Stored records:
- Opening Delimiter -
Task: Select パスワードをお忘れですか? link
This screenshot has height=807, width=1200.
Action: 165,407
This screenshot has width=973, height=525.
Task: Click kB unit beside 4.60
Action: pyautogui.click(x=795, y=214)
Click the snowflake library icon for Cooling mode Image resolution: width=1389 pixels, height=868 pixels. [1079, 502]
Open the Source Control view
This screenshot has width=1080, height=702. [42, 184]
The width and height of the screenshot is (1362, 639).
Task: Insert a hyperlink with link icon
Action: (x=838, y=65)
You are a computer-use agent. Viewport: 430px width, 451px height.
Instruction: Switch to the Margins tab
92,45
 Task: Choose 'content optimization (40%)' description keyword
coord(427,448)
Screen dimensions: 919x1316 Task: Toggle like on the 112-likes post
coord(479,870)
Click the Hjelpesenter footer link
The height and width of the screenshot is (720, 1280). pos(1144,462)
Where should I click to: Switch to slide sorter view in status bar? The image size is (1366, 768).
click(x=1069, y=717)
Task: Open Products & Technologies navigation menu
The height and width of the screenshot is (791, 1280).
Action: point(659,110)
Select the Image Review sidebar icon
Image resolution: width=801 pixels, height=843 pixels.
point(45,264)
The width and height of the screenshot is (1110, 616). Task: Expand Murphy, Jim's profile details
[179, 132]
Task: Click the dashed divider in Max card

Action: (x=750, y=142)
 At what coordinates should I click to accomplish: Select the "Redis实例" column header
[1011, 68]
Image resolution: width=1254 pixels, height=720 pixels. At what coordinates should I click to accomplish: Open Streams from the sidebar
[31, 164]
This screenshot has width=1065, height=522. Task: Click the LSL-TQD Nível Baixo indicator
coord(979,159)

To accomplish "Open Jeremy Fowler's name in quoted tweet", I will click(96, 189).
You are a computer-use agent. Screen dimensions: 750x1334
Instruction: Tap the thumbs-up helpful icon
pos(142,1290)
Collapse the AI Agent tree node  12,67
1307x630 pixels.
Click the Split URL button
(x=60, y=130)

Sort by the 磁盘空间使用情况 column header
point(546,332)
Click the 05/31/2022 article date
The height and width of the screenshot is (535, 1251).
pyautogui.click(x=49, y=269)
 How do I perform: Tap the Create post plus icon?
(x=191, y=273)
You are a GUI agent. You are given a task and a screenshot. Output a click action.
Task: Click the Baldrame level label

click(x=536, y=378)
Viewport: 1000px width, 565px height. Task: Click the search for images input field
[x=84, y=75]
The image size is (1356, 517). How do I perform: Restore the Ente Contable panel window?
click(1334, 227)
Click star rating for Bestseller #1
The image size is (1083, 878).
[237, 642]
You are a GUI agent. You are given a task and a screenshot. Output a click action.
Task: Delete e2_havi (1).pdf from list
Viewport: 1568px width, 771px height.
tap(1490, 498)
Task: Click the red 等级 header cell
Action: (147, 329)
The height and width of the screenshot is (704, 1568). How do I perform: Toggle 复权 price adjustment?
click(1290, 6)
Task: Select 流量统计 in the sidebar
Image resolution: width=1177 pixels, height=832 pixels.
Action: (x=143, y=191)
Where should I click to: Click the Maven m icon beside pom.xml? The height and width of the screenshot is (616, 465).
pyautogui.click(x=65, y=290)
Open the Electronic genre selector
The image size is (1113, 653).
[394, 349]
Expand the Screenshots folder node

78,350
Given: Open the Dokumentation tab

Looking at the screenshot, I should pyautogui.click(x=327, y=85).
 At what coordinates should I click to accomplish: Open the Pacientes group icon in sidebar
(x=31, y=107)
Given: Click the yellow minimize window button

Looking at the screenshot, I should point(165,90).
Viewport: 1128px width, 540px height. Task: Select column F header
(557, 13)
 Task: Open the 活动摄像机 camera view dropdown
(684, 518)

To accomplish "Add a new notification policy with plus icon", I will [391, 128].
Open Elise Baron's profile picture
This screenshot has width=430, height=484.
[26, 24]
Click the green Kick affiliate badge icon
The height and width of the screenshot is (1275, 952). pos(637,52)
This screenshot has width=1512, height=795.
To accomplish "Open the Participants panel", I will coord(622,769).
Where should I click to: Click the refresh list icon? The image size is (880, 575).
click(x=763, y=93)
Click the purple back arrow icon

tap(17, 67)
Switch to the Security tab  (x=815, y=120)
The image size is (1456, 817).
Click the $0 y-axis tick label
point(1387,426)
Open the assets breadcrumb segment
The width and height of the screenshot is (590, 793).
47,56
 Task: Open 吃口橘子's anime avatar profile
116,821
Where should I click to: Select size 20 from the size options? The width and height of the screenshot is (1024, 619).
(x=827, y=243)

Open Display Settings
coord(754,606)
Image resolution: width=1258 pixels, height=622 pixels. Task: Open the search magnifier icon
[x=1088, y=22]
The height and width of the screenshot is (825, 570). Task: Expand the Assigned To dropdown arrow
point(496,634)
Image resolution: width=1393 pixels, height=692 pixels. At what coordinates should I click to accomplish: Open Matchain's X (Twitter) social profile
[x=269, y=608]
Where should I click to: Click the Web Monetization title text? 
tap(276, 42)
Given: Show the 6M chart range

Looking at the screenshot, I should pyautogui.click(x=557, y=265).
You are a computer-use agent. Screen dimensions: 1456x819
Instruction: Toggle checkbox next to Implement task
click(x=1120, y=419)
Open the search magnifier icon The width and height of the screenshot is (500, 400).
- Closing Delimiter -
→ Task prompt
Reproduce the data in full, exactly as presented.

→ Answer space
Task: Select パスワードをお忘れですか? link
This screenshot has height=807, width=1200.
Action: 165,407
This screenshot has width=973, height=525.
Task: Click kB unit beside 4.60
Action: pyautogui.click(x=795, y=214)
Click the snowflake library icon for Cooling mode Image resolution: width=1389 pixels, height=868 pixels. [1079, 502]
Open the Source Control view
This screenshot has width=1080, height=702. [42, 184]
The width and height of the screenshot is (1362, 639).
Task: Insert a hyperlink with link icon
Action: (x=838, y=65)
You are a computer-use agent. Viewport: 430px width, 451px height.
Instruction: Switch to the Margins tab
92,45
 Task: Choose 'content optimization (40%)' description keyword
coord(427,448)
Screen dimensions: 919x1316 Task: Toggle like on the 112-likes post
coord(479,870)
Click the Hjelpesenter footer link
The height and width of the screenshot is (720, 1280). pos(1144,462)
Where should I click to: Switch to slide sorter view in status bar? The image size is (1366, 768).
click(x=1069, y=717)
Task: Open Products & Technologies navigation menu
The height and width of the screenshot is (791, 1280).
Action: point(659,110)
Select the Image Review sidebar icon
Image resolution: width=801 pixels, height=843 pixels.
point(45,264)
The width and height of the screenshot is (1110, 616). Task: Expand Murphy, Jim's profile details
[179, 132]
Task: Click the dashed divider in Max card

Action: (x=750, y=142)
 At what coordinates should I click to accomplish: Select the "Redis实例" column header
[1011, 68]
Image resolution: width=1254 pixels, height=720 pixels. At what coordinates should I click to accomplish: Open Streams from the sidebar
[31, 164]
This screenshot has width=1065, height=522. Task: Click the LSL-TQD Nível Baixo indicator
coord(979,159)

To accomplish "Open Jeremy Fowler's name in quoted tweet", I will click(96, 189).
You are a computer-use agent. Screen dimensions: 750x1334
Instruction: Tap the thumbs-up helpful icon
pos(142,1290)
Collapse the AI Agent tree node  12,67
1307x630 pixels.
Click the Split URL button
(x=60, y=130)

Sort by the 磁盘空间使用情况 column header
point(546,332)
Click the 05/31/2022 article date
The height and width of the screenshot is (535, 1251).
pyautogui.click(x=49, y=269)
 How do I perform: Tap the Create post plus icon?
(x=191, y=273)
You are a GUI agent. You are given a task and a screenshot. Output a click action.
Task: Click the Baldrame level label

click(x=536, y=378)
Viewport: 1000px width, 565px height. Task: Click the search for images input field
[x=84, y=75]
The image size is (1356, 517). How do I perform: Restore the Ente Contable panel window?
click(1334, 227)
Click star rating for Bestseller #1
The image size is (1083, 878).
[237, 642]
You are a GUI agent. You are given a task and a screenshot. Output a click action.
Task: Delete e2_havi (1).pdf from list
Viewport: 1568px width, 771px height.
tap(1490, 498)
Task: Click the red 等级 header cell
Action: (147, 329)
The height and width of the screenshot is (704, 1568). How do I perform: Toggle 复权 price adjustment?
click(1290, 6)
Task: Select 流量统计 in the sidebar
Image resolution: width=1177 pixels, height=832 pixels.
Action: (x=143, y=191)
Where should I click to: Click the Maven m icon beside pom.xml? The height and width of the screenshot is (616, 465).
pyautogui.click(x=65, y=290)
Open the Electronic genre selector
The image size is (1113, 653).
[394, 349]
Expand the Screenshots folder node

78,350
Given: Open the Dokumentation tab

Looking at the screenshot, I should pyautogui.click(x=327, y=85).
 At what coordinates should I click to accomplish: Open the Pacientes group icon in sidebar
(x=31, y=107)
Given: Click the yellow minimize window button

Looking at the screenshot, I should point(165,90).
Viewport: 1128px width, 540px height. Task: Select column F header
(557, 13)
 Task: Open the 活动摄像机 camera view dropdown
(684, 518)

To accomplish "Add a new notification policy with plus icon", I will [391, 128].
Open Elise Baron's profile picture
This screenshot has width=430, height=484.
[26, 24]
Click the green Kick affiliate badge icon
The height and width of the screenshot is (1275, 952). pos(637,52)
This screenshot has width=1512, height=795.
To accomplish "Open the Participants panel", I will coord(622,769).
Where should I click to: Click the refresh list icon? The image size is (880, 575).
click(x=763, y=93)
Click the purple back arrow icon

tap(17, 67)
Switch to the Security tab  (x=815, y=120)
The image size is (1456, 817).
Click the $0 y-axis tick label
point(1387,426)
Open the assets breadcrumb segment
The width and height of the screenshot is (590, 793).
47,56
 Task: Open 吃口橘子's anime avatar profile
116,821
Where should I click to: Select size 20 from the size options? The width and height of the screenshot is (1024, 619).
(x=827, y=243)

Open Display Settings
coord(754,606)
Image resolution: width=1258 pixels, height=622 pixels. Task: Open the search magnifier icon
[x=1088, y=22]
The height and width of the screenshot is (825, 570). Task: Expand the Assigned To dropdown arrow
point(496,634)
Image resolution: width=1393 pixels, height=692 pixels. At what coordinates should I click to accomplish: Open Matchain's X (Twitter) social profile
[x=269, y=608]
Where should I click to: Click the Web Monetization title text? 
tap(276, 42)
Given: Show the 6M chart range

Looking at the screenshot, I should pyautogui.click(x=557, y=265).
You are a computer-use agent. Screen dimensions: 1456x819
Instruction: Toggle checkbox next to Implement task
click(x=1120, y=419)
Open the search magnifier icon The width and height of the screenshot is (500, 400).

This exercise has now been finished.